» **Task directions**
From the entries below, write out exactly the lines between the line holding "This screenshot has" and the line holding "You are a computer-use", inclusive, excluding any pictures.

BEGIN Exercise inputs

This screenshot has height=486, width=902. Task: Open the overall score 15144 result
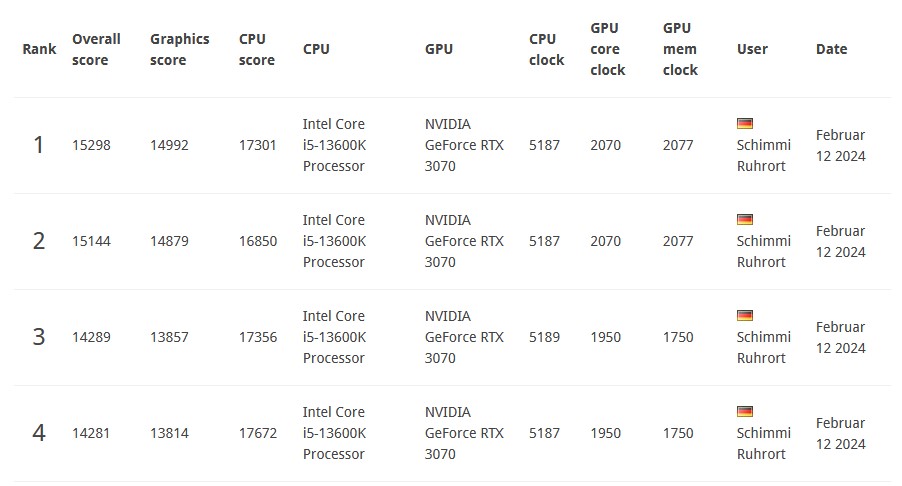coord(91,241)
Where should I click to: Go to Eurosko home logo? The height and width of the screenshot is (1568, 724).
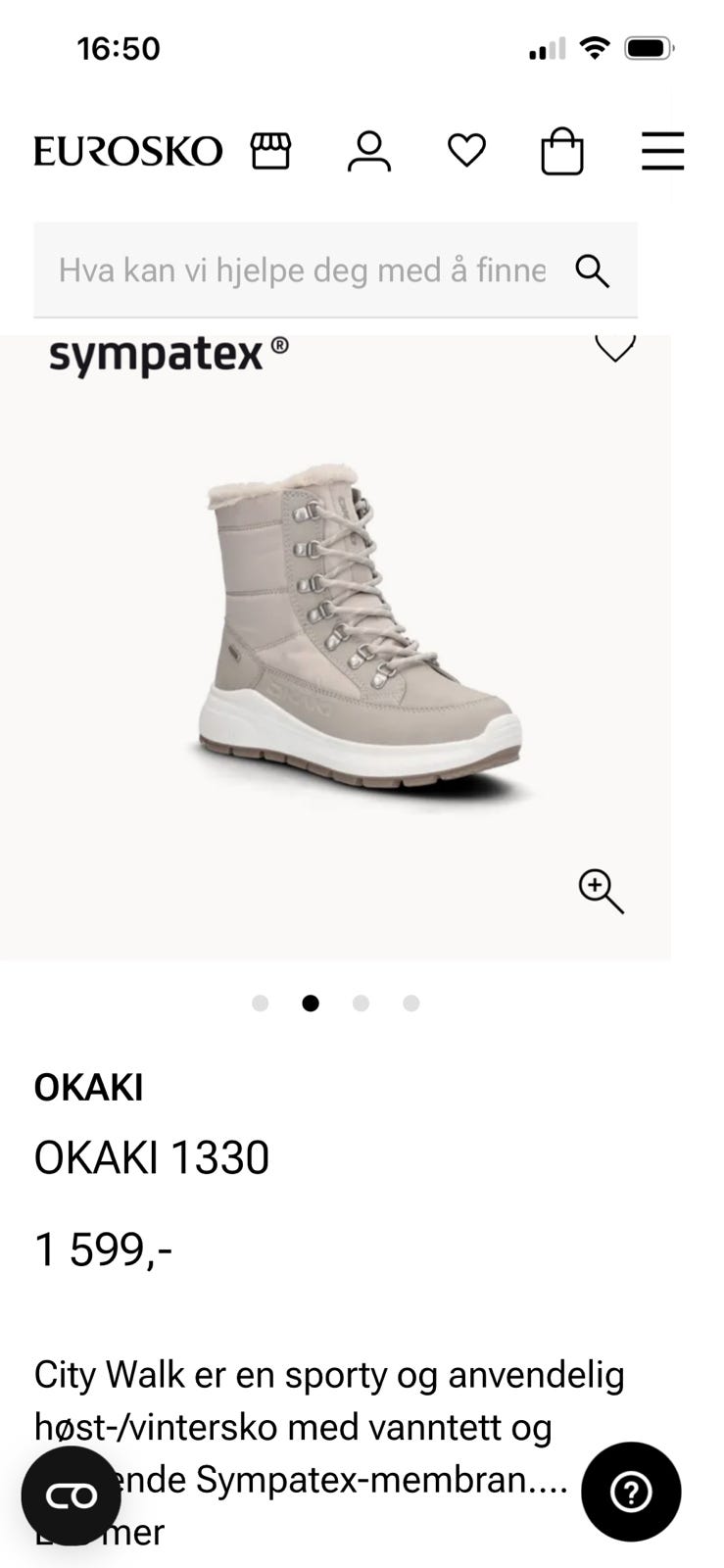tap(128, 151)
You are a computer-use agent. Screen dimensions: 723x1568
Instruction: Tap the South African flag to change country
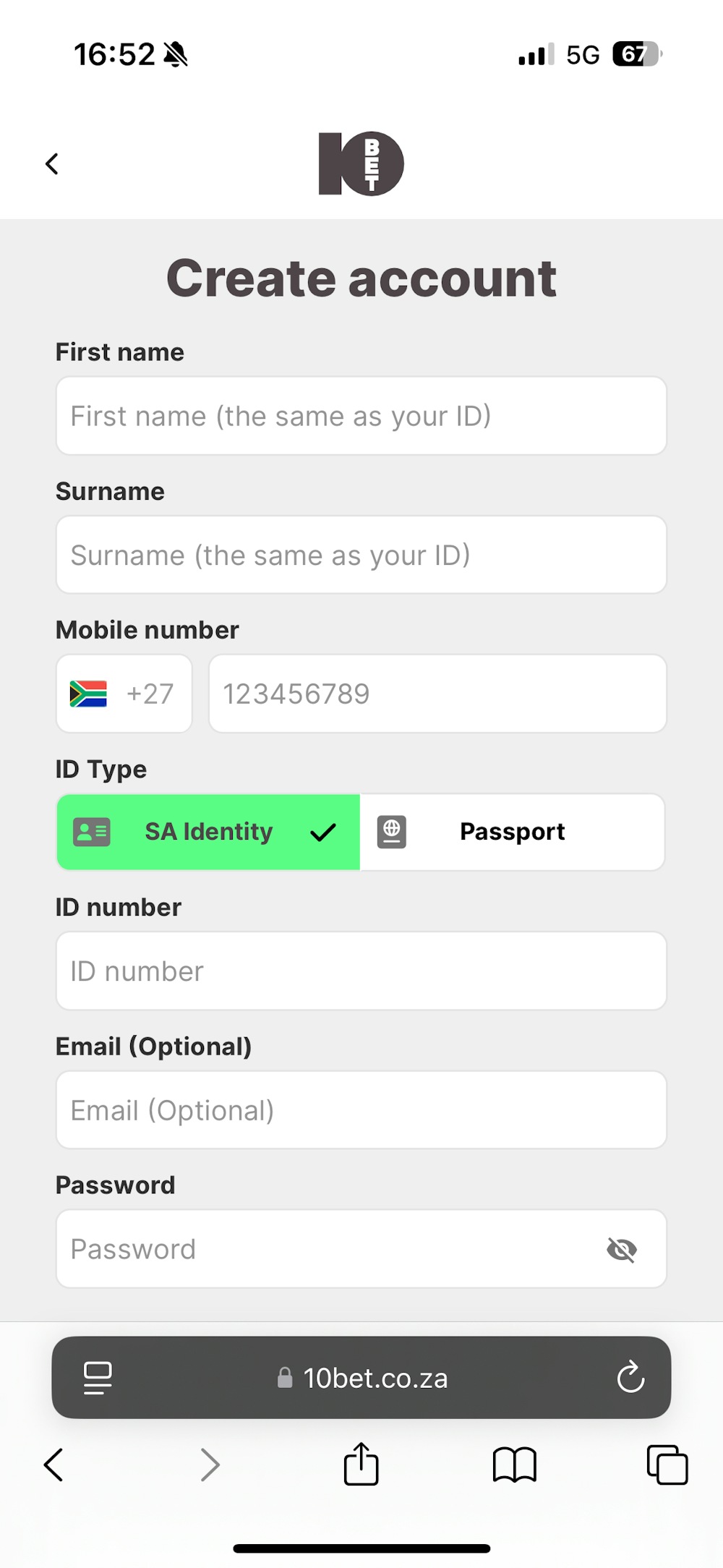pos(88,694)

END Exercise inputs
BEGIN Exercise inputs

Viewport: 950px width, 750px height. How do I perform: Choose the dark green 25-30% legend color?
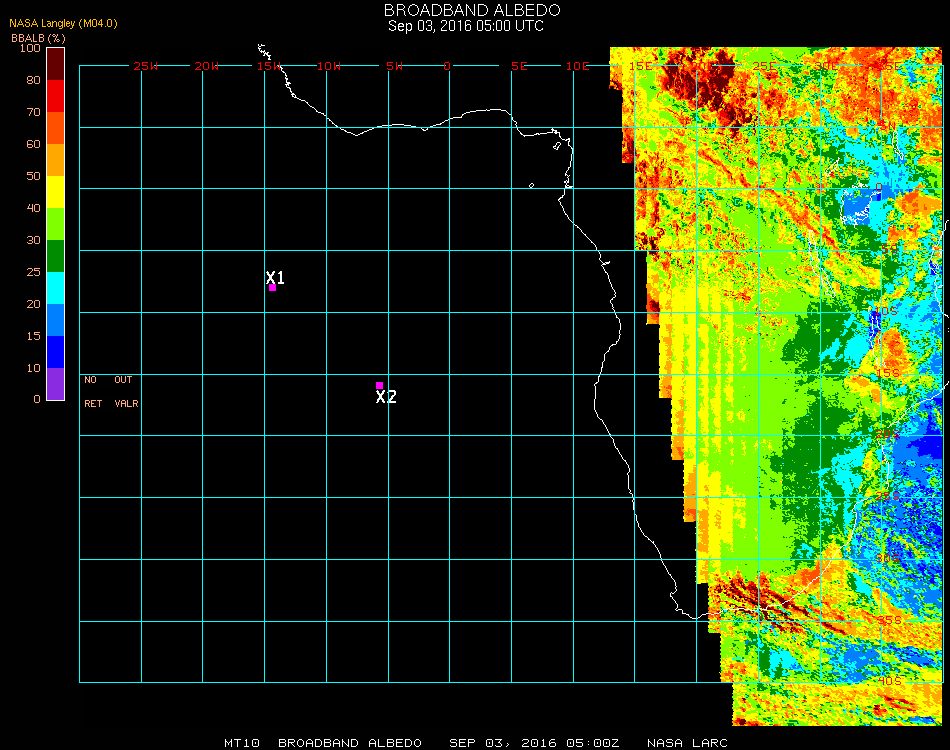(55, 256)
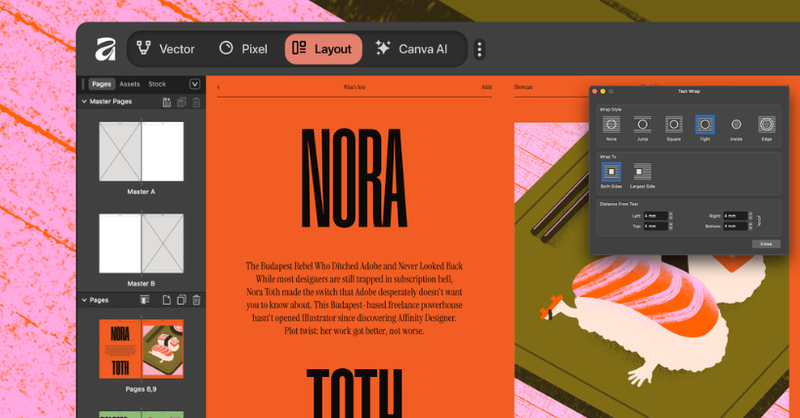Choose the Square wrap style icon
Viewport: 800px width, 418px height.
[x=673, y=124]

END Exercise inputs

» **Finished exercise**
This screenshot has height=486, width=902. Task: Open the overall score 15144 result
coord(91,241)
Where should I click to: Go to Eurosko home logo? The height and width of the screenshot is (1568, 724).
tap(128, 151)
You are a computer-use agent. Screen dimensions: 723x1568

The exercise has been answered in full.